RECORDS FOR PROCESSING:
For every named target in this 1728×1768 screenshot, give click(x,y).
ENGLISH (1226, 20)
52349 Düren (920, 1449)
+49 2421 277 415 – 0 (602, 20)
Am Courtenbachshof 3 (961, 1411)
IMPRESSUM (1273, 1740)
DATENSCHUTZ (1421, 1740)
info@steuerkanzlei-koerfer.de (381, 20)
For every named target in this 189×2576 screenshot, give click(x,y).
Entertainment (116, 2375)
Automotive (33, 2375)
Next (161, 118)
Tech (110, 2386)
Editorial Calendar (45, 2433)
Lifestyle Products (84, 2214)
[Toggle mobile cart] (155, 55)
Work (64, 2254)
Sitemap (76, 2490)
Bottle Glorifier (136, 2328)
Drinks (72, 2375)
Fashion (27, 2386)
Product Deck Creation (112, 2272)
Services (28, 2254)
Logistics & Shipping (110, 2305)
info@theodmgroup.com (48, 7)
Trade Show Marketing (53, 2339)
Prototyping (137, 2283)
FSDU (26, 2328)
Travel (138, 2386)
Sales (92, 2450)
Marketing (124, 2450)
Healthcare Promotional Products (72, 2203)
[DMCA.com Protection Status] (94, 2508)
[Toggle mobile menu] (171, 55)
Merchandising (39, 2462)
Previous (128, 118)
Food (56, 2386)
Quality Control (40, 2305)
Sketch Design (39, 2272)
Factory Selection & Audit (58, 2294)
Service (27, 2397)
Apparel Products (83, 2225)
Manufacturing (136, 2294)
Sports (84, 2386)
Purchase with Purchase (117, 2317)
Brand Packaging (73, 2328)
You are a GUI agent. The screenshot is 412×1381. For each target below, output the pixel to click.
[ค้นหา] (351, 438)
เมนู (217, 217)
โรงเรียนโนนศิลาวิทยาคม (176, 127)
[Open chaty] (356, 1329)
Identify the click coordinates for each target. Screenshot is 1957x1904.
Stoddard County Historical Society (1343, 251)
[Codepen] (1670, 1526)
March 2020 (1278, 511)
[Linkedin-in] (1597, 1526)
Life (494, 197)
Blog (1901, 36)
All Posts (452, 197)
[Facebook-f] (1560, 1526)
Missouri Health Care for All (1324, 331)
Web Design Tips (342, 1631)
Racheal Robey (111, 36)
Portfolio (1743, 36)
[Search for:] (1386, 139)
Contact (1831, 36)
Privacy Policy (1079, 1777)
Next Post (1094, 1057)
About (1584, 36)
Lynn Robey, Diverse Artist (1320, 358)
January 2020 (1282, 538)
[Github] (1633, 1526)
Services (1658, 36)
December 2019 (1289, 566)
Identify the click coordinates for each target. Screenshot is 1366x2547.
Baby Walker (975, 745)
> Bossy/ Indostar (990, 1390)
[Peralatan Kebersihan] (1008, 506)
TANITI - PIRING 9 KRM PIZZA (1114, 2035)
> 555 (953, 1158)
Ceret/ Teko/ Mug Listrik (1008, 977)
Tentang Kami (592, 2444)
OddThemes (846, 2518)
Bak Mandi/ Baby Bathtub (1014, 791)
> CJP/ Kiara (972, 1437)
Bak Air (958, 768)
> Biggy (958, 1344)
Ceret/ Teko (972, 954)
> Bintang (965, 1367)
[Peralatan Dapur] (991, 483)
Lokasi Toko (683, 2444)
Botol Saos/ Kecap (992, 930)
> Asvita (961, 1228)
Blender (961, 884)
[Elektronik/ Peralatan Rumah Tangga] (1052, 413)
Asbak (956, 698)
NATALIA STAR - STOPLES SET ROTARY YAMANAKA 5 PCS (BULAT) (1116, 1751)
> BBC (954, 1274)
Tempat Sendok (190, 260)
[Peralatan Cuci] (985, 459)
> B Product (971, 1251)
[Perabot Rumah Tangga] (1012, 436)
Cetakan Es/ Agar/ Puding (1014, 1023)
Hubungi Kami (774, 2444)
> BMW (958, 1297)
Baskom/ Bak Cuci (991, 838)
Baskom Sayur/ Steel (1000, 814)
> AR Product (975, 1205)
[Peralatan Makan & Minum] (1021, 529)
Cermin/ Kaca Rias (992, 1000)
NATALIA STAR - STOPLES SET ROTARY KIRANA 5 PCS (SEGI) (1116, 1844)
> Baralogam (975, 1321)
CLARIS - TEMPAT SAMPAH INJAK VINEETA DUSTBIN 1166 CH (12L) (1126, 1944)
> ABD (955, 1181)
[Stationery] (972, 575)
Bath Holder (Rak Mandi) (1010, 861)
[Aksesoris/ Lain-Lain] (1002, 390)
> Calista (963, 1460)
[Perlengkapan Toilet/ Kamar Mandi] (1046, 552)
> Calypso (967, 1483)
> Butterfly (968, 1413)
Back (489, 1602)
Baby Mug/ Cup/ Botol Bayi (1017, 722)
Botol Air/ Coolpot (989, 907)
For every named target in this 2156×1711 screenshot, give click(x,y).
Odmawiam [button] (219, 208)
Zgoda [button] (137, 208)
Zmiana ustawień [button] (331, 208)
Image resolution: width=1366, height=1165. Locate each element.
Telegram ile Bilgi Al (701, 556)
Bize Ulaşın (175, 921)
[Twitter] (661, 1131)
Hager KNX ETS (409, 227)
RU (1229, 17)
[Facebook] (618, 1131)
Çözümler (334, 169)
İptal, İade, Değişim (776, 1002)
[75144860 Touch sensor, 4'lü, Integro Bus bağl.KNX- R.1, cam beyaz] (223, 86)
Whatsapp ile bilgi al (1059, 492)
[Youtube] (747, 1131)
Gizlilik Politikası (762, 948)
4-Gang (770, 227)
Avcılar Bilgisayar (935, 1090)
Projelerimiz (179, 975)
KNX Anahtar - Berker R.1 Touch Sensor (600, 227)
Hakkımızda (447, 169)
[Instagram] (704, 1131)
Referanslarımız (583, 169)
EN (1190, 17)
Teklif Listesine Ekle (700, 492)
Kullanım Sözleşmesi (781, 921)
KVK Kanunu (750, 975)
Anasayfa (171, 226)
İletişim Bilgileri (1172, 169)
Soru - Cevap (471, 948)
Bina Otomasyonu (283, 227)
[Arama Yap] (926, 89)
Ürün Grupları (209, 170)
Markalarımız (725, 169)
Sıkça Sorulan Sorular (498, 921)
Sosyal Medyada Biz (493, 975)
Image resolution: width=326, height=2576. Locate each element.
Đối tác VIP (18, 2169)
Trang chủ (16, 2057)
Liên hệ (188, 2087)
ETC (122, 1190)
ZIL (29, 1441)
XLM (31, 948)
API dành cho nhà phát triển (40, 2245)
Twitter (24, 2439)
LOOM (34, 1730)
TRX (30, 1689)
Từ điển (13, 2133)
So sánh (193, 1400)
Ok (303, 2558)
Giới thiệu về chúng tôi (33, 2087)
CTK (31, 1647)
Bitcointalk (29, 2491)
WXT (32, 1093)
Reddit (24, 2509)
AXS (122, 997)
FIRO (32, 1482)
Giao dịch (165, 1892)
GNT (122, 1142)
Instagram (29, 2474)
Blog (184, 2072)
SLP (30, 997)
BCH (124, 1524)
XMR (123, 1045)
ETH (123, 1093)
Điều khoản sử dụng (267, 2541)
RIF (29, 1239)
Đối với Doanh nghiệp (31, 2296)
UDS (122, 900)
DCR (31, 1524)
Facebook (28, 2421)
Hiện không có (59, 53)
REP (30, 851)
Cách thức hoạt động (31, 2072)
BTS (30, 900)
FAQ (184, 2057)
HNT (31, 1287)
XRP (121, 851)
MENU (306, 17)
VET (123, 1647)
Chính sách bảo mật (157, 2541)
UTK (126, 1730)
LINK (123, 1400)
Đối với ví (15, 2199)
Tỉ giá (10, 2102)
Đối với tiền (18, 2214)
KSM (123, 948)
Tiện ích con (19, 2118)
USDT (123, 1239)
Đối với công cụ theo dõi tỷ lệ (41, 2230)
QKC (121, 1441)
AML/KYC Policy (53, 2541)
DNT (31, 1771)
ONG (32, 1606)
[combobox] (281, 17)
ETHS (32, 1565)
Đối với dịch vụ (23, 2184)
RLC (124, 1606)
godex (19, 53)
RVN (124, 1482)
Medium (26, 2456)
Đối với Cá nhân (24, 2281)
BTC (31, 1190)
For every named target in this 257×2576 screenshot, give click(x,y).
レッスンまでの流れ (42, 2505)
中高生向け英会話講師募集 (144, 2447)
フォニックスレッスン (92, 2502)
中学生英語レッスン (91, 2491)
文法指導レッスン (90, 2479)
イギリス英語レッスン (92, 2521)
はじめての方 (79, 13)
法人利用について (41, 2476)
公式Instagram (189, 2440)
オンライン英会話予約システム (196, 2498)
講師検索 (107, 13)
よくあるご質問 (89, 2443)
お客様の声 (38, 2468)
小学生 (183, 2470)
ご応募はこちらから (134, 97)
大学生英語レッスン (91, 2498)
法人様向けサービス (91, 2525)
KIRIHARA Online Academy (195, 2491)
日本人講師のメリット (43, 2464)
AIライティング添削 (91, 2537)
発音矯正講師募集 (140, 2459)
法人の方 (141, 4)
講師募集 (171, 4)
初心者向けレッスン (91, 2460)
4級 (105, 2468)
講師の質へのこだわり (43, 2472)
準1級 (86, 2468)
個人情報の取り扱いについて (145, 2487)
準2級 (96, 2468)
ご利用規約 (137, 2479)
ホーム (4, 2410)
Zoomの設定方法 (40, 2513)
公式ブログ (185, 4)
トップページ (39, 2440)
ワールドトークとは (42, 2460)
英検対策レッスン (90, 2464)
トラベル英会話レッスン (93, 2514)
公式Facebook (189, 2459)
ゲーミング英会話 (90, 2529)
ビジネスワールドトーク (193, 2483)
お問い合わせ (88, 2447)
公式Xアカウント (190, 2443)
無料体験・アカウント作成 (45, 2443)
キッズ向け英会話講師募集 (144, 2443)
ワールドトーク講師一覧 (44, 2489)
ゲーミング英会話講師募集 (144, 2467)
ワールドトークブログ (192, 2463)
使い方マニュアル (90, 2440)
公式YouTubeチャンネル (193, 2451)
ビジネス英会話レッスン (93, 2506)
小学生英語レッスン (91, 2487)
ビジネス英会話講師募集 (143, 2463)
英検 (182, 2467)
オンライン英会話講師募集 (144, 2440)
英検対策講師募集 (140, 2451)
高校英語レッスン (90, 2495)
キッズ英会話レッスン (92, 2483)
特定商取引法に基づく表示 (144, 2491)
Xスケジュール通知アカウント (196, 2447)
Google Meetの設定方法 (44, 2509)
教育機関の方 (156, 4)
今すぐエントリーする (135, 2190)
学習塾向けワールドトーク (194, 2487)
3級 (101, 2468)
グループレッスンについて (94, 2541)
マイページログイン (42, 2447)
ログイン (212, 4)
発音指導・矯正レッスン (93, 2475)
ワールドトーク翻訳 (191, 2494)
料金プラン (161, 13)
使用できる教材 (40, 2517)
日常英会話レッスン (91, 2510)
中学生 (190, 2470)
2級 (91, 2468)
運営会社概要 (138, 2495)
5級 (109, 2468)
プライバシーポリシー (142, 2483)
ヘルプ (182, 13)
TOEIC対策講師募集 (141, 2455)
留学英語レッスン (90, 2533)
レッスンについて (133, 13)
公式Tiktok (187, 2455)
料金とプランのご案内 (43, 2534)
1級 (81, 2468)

WORK TASK:
For this exercise, repeat exactly the lines of the data above from the one with "LOOM (34, 1730)" down to the one with "RIF (29, 1239)", both end lines included.

EXPECTED ANSWER:
LOOM (34, 1730)
TRX (30, 1689)
Từ điển (13, 2133)
So sánh (193, 1400)
Ok (303, 2558)
Giới thiệu về chúng tôi (33, 2087)
CTK (31, 1647)
Bitcointalk (29, 2491)
WXT (32, 1093)
Reddit (24, 2509)
AXS (122, 997)
FIRO (32, 1482)
Giao dịch (165, 1892)
GNT (122, 1142)
Instagram (29, 2474)
Blog (184, 2072)
SLP (30, 997)
BCH (124, 1524)
XMR (123, 1045)
ETH (123, 1093)
Điều khoản sử dụng (267, 2541)
RIF (29, 1239)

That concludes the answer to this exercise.